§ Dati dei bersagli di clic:
⁂

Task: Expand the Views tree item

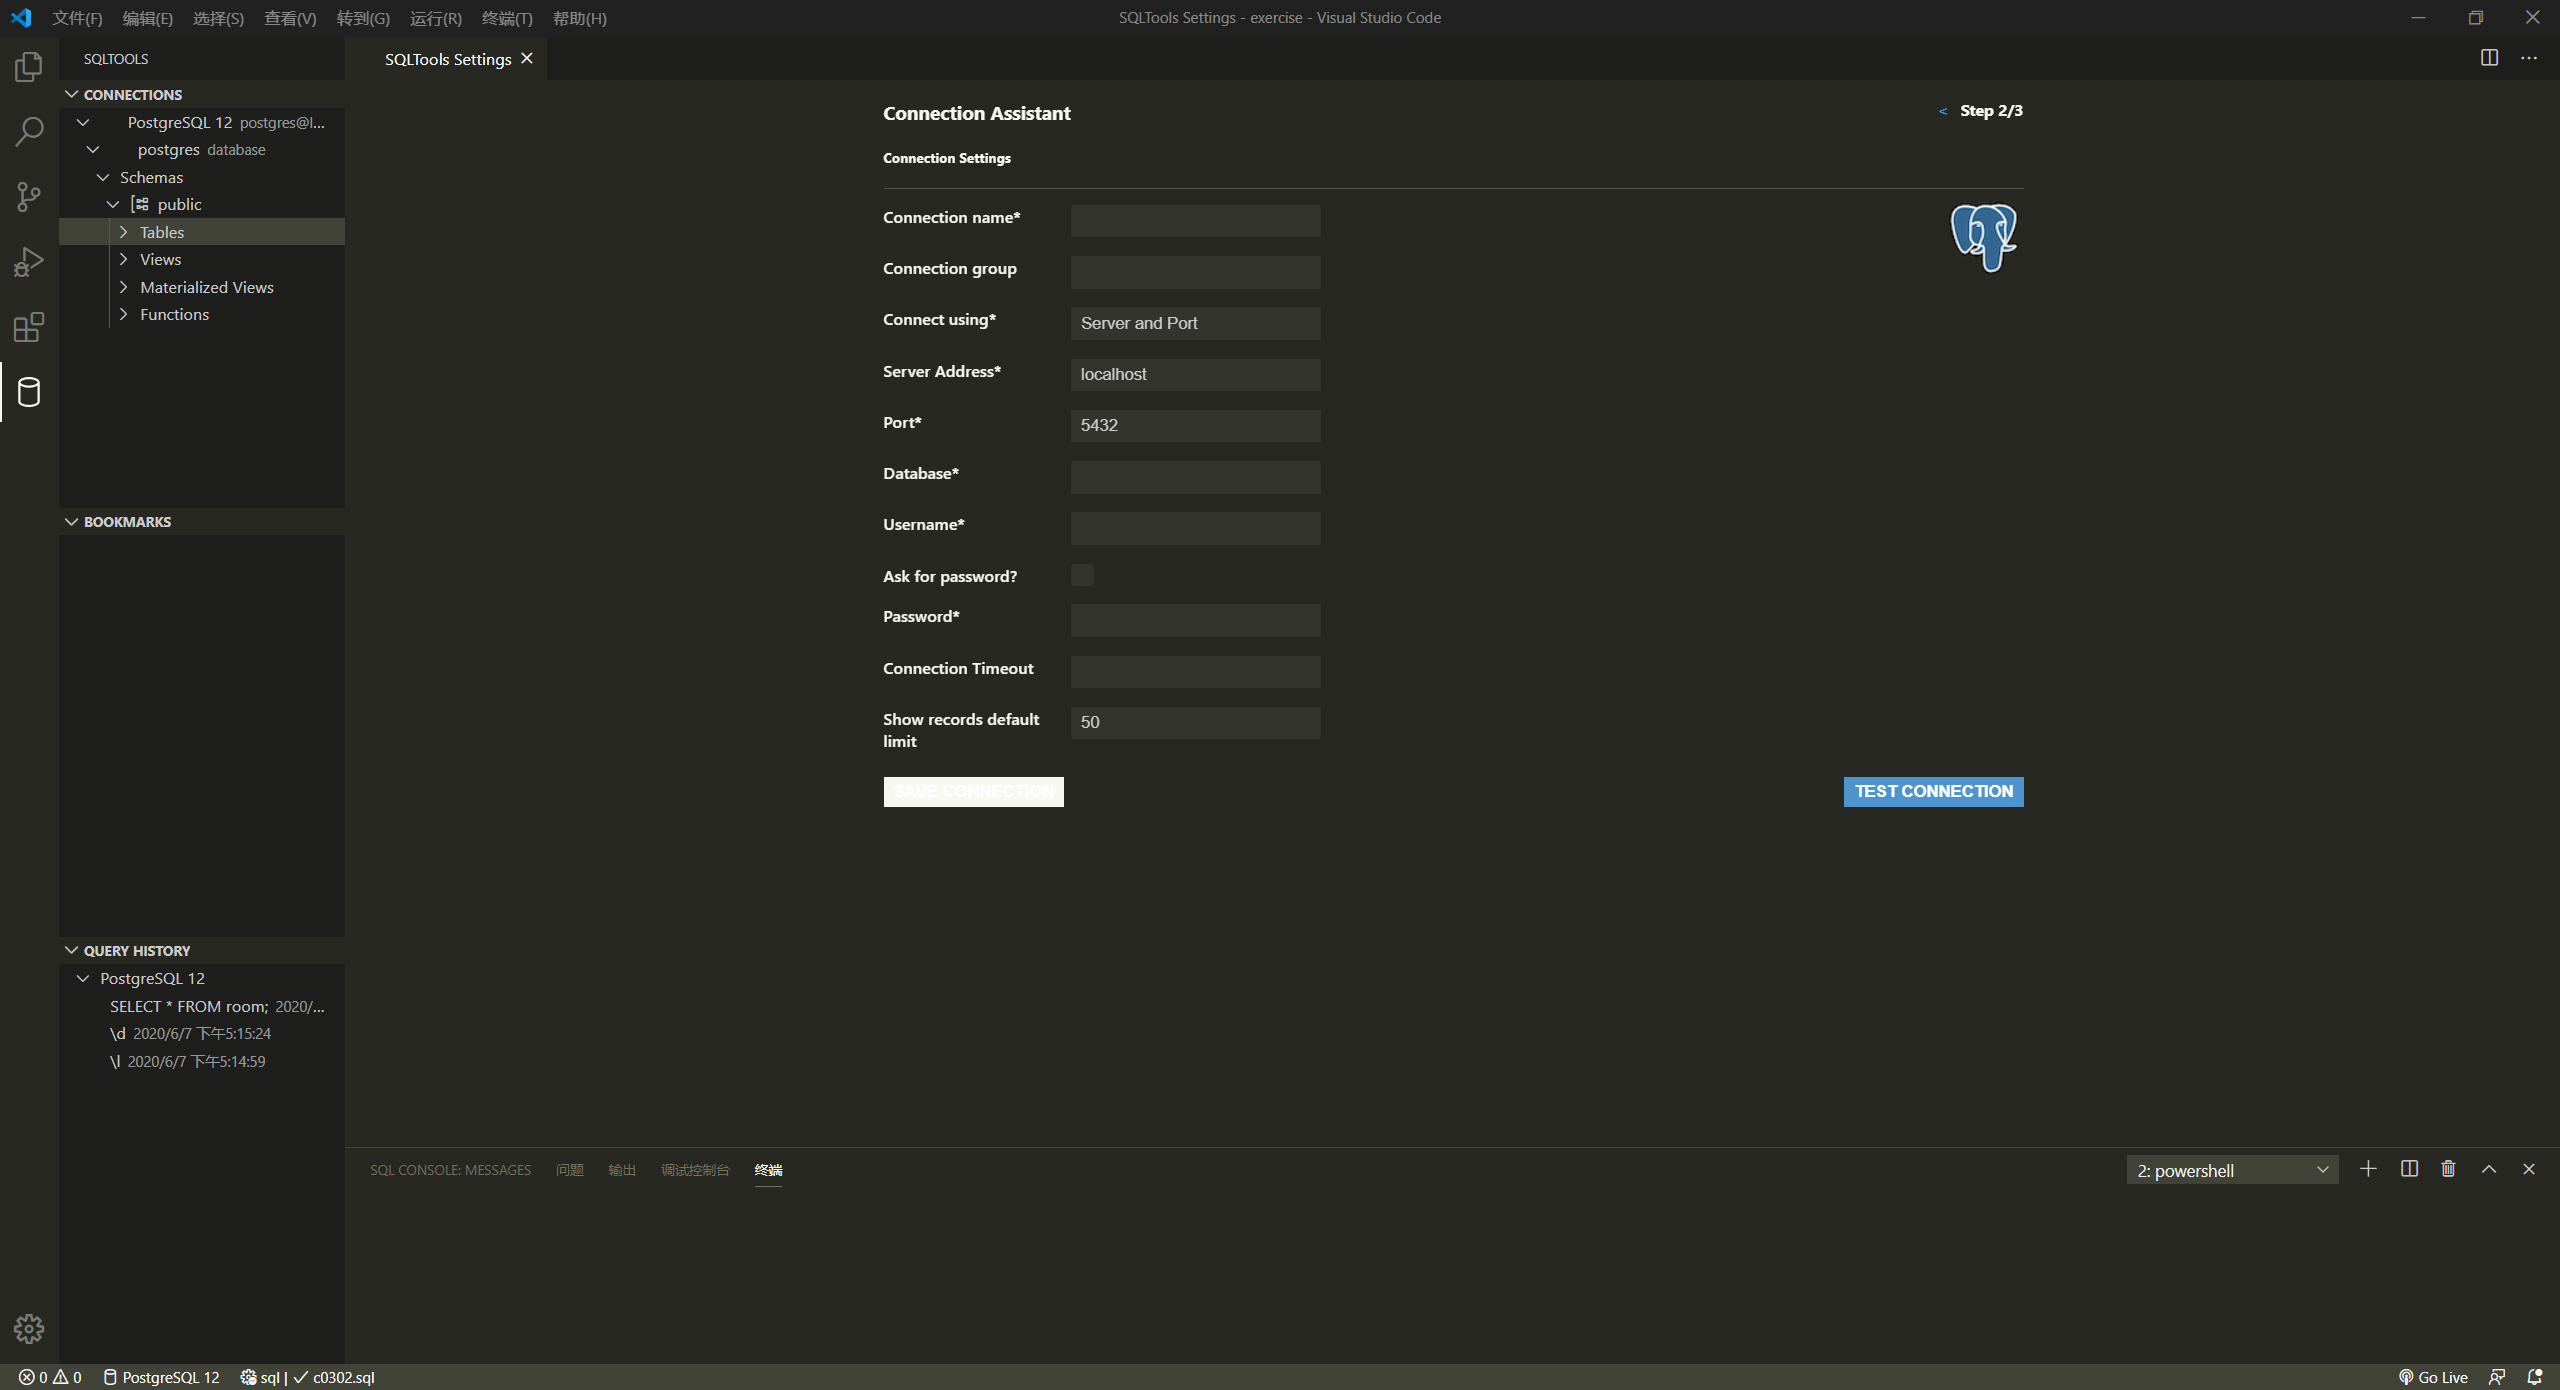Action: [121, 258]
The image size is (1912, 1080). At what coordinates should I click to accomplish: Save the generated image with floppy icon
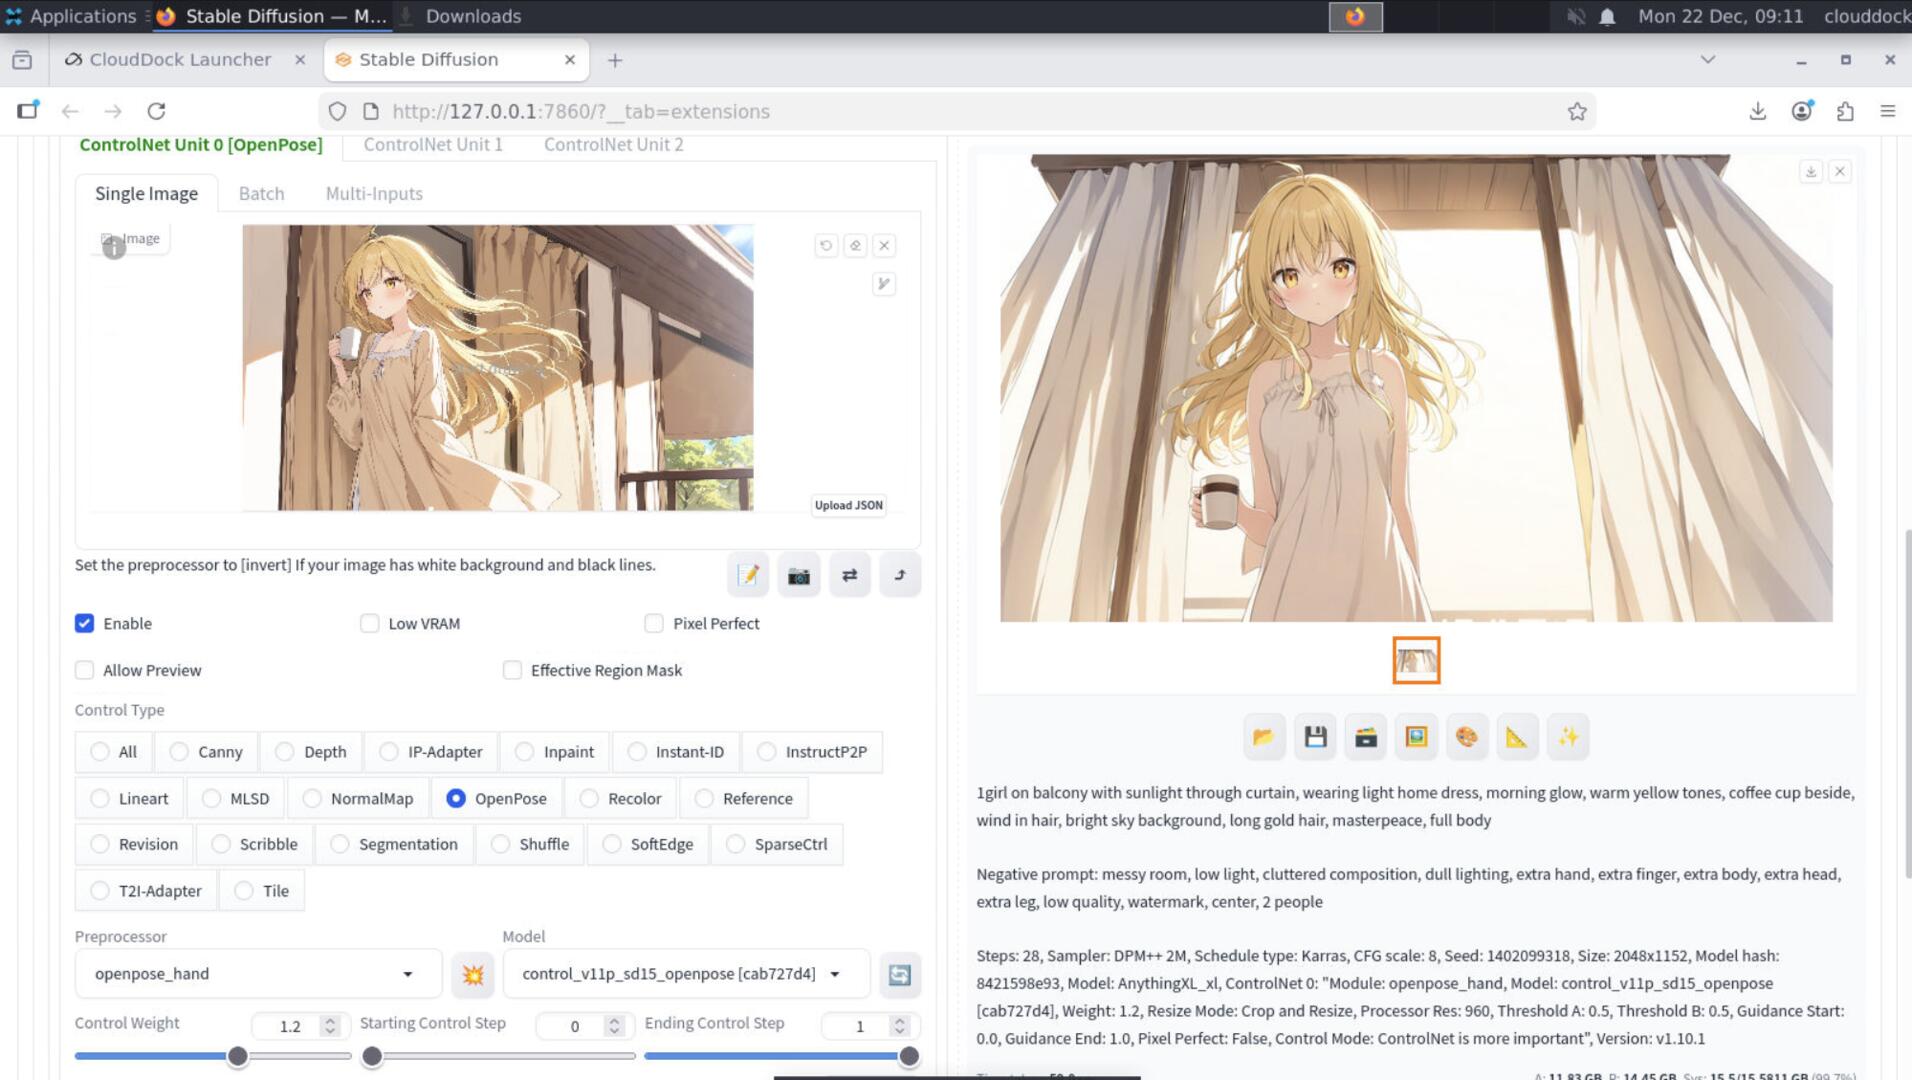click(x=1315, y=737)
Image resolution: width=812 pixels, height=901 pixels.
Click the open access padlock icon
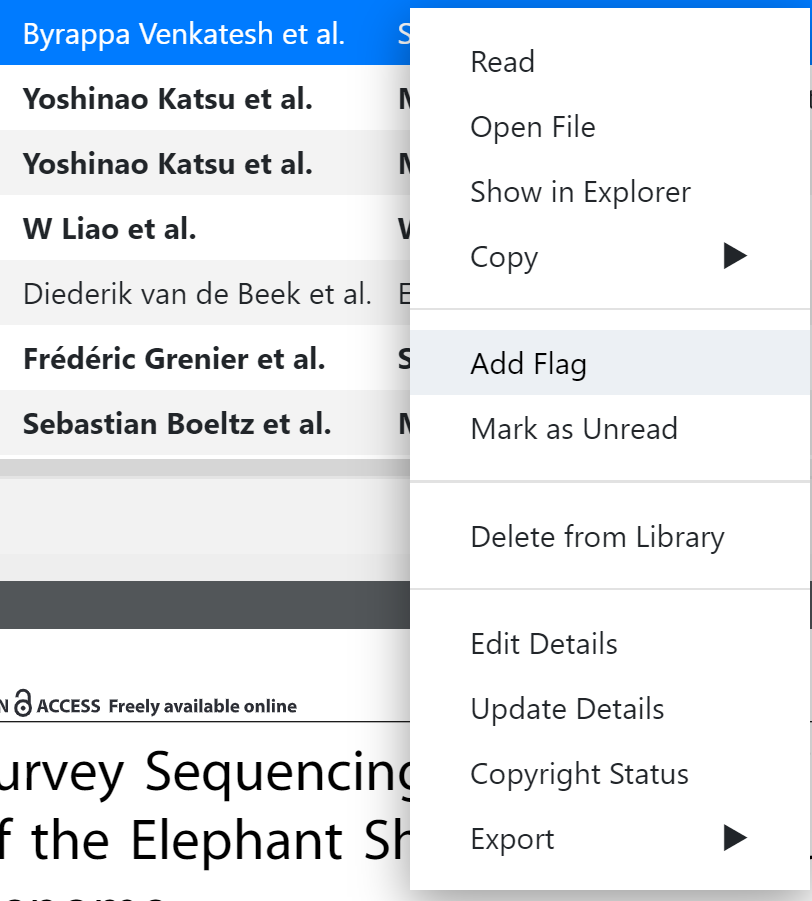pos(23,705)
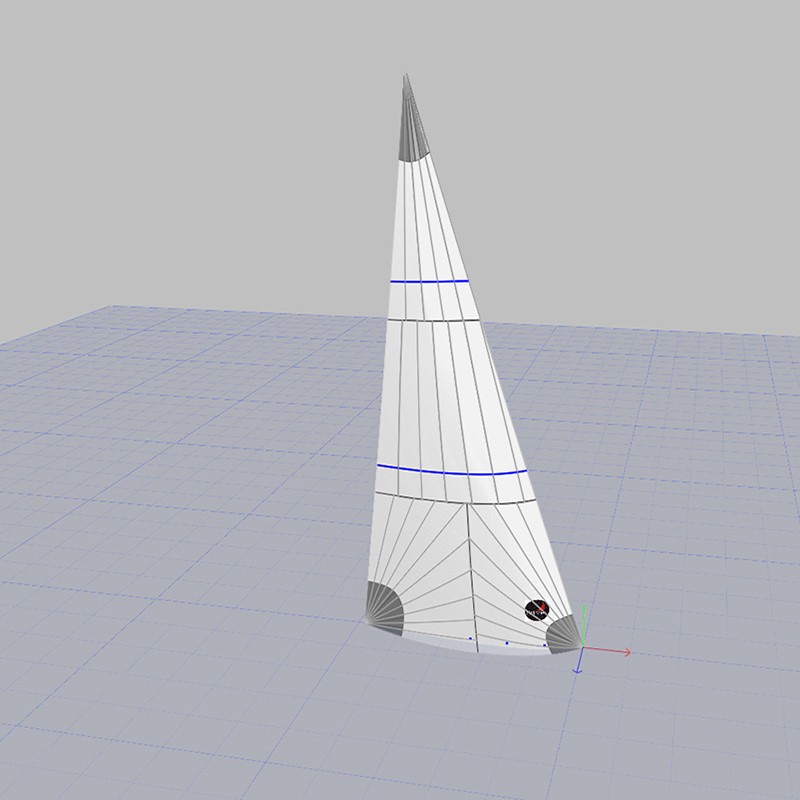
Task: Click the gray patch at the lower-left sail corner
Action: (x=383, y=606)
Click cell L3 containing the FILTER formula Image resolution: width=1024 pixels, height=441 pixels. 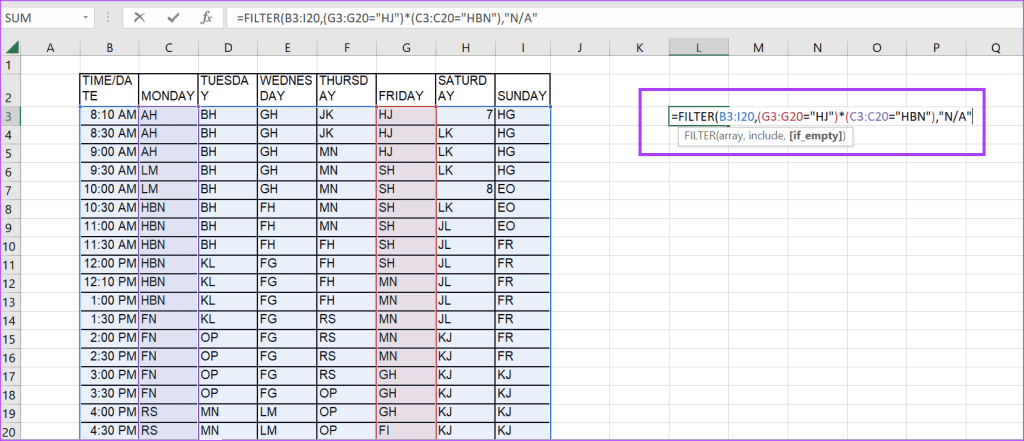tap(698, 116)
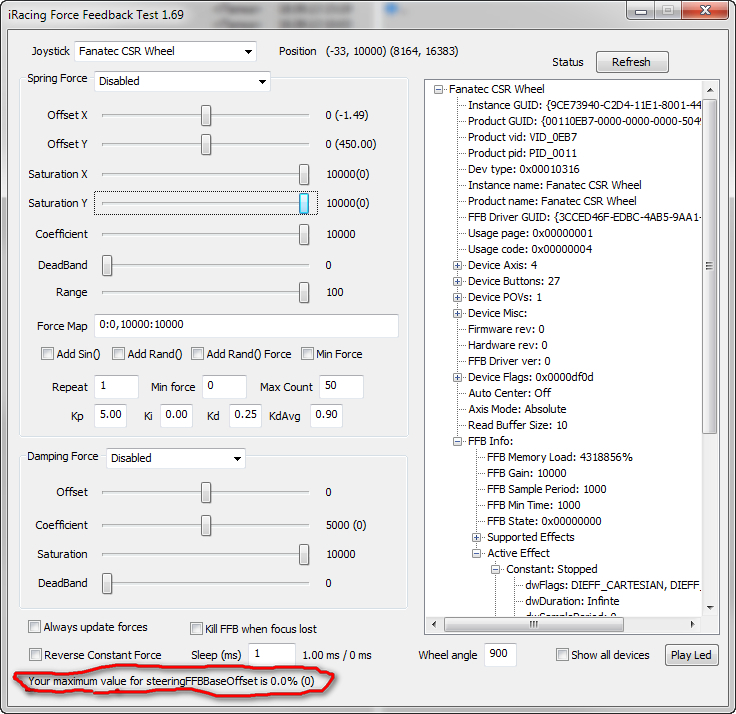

⁂

§ Richiesta scritta:
Trascrivi le righe dalla prima fino a quella che contiene "Action: (x=383, y=606)", incluse entrambe. Lascia fuori le immagini.

§ Risultato corretto:
Task: Expand the Views tree item

Action: [121, 258]
The image size is (1912, 1080). At what coordinates should I click to accomplish: Save the generated image with floppy icon
click(x=1315, y=737)
Image resolution: width=812 pixels, height=901 pixels.
Click the open access padlock icon
pos(23,705)
Task: Click the gray patch at the lower-left sail corner
Action: (x=383, y=606)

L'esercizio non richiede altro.